:: Actions to take ::
1. Reproduce the part of the passage on school COVID testing that starts at "The latest Sedgwick" and ends at "and family members.", word for word.
2. Summarize the passage on school COVID testing in two sentences.

:: Text block ::
•••••

Board member Ernestine Krehbiel had proposed postponing the return of in-person classes to be “honest with our COVID gating criteria.” She said she expected the positive test rate to improve from the orange zone to the yellow zone in the coming weeks.
The latest Sedgwick County Health Department data show the positive test rate is worsening.
The school district’s own testing data showed 106 positive results out of 304 total rapid antigen tests last week. That’s a positive test rate of 34.87%. The tests were used on symptomatic staff and family members.
The district’s saliva PCR tests used primarily for asymptomatic testing had 27 positives out of 298 tests last week. That’s a positive test rate of 9.73%.
Sedgwick County as a whole had a one-week positive test rate of 14.43% last week, the Kansas Department of Health and Environment reported.
“It really feels like us going remote didn’t necessarily prevent cases in our staff and students. It may have, but it doesn’t appear that it did. It appears like just general community spread,” said board member Ben Blankley, referring to data on students and staff continuing to test positive during the winter break.

•••••

:: Data for review ::
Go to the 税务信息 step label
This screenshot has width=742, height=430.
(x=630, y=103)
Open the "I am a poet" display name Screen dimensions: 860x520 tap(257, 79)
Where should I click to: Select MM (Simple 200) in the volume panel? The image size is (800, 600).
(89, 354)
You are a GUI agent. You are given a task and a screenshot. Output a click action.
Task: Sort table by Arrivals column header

•••••

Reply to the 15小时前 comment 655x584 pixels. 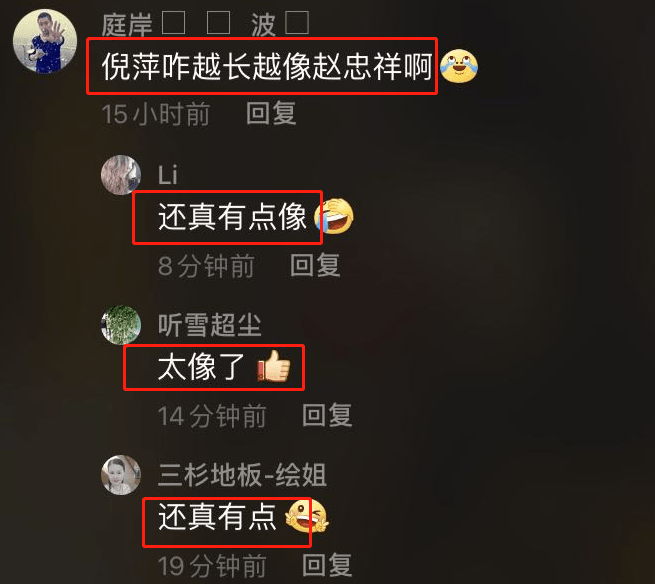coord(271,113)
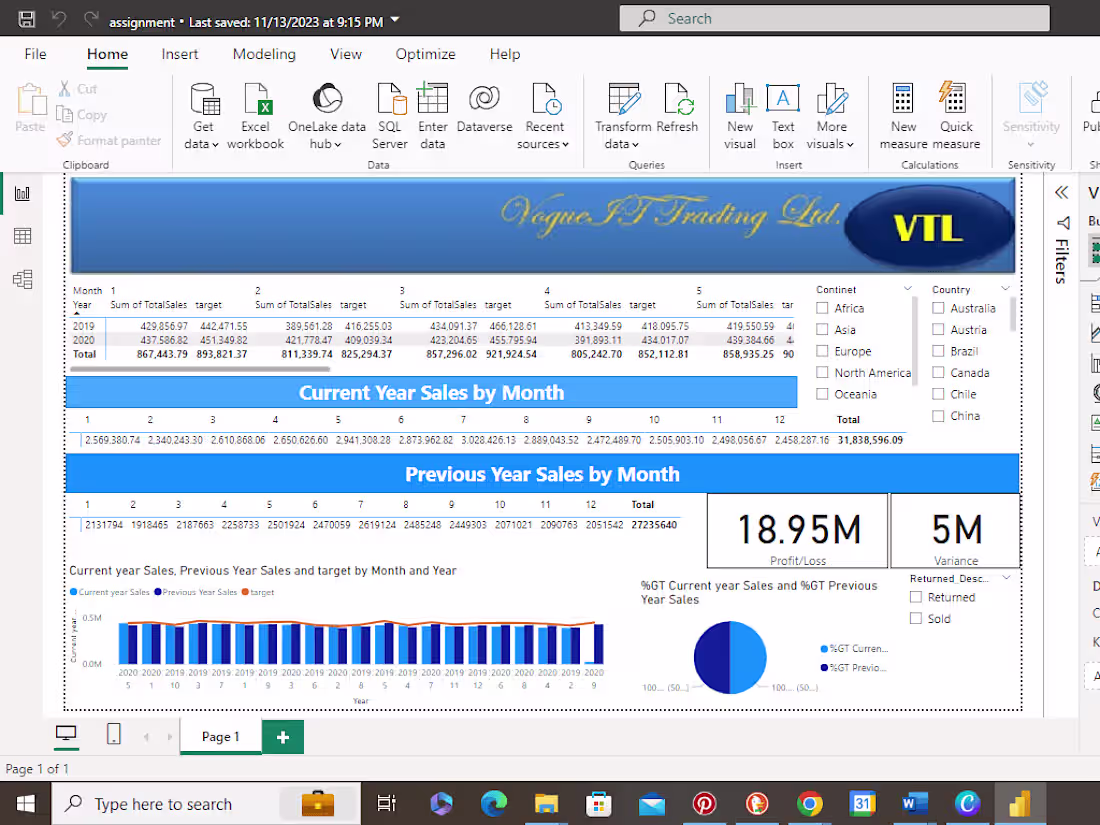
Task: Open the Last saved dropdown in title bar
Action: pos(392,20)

•••••

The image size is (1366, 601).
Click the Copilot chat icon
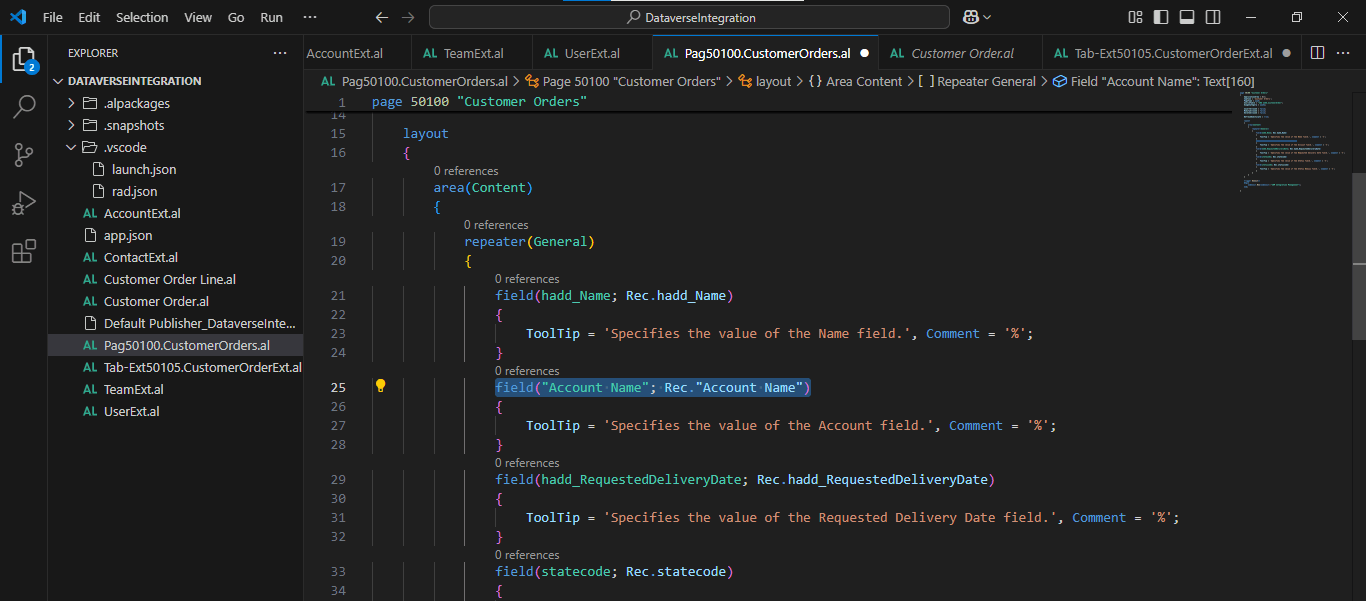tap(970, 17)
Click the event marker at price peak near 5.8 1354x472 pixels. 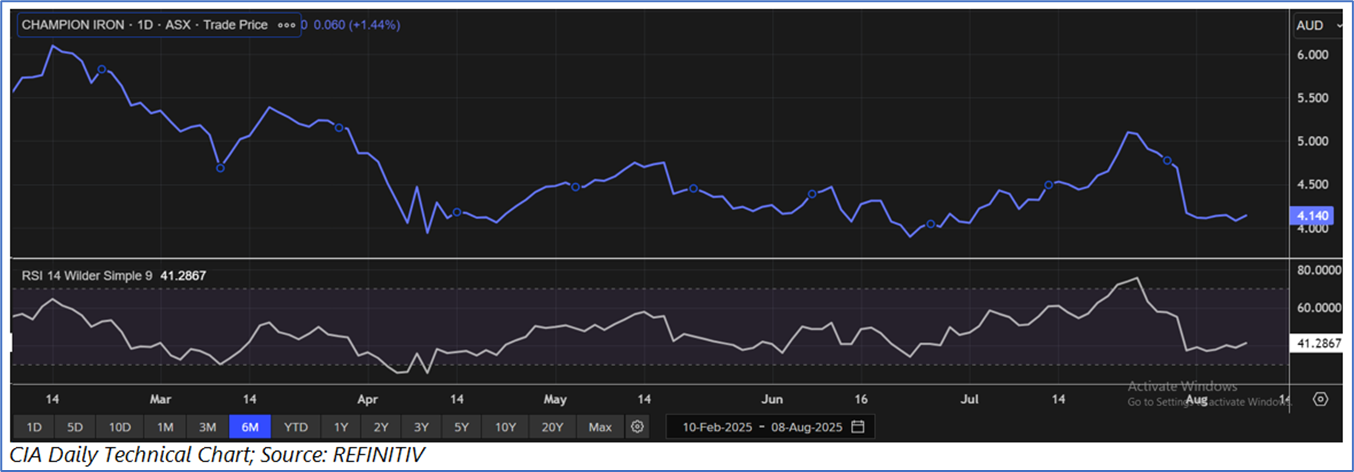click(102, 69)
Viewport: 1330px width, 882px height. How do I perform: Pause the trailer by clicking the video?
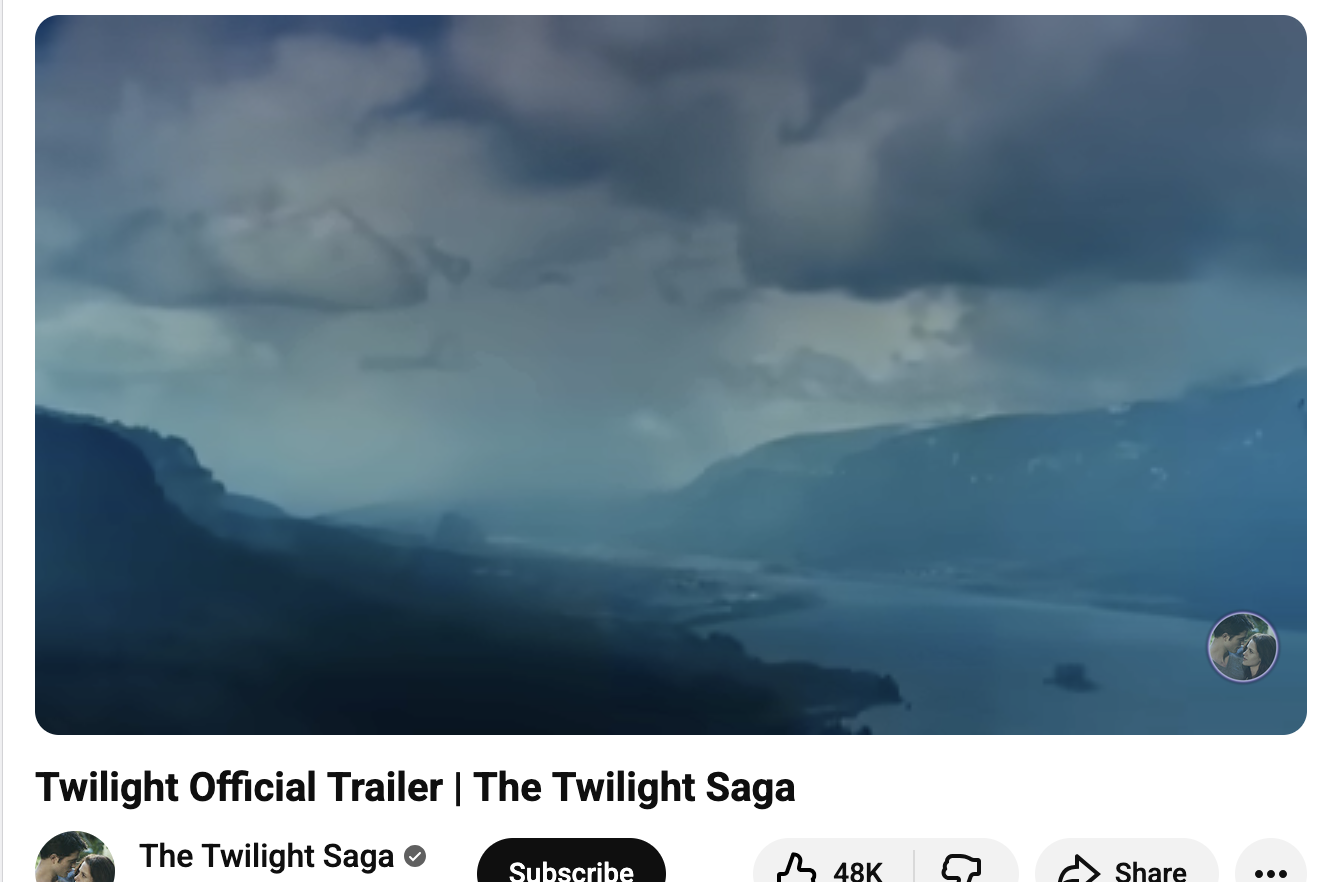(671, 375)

•••••

:: Set of answers ::
1.
The latest Sedgwick County Health Department data show the positive test rate is worsening.
The school district’s own testing data showed 106 positive results out of 304 total rapid antigen tests last week. That’s a positive test rate of 34.87%. The tests were used on symptomatic staff and family members.

2. Board member Ernestine Krehbiel proposed postponing the return of in-person classes because she expected the positive test rate to improve from the orange zone to the yellow zone, but the latest county health department data show the rate is worsening. The district's rapid antigen tests had a 34.87% positive rate last week, and board member Ben Blankley said going remote did not appear to prevent cases among staff and students, which looked like general community spread.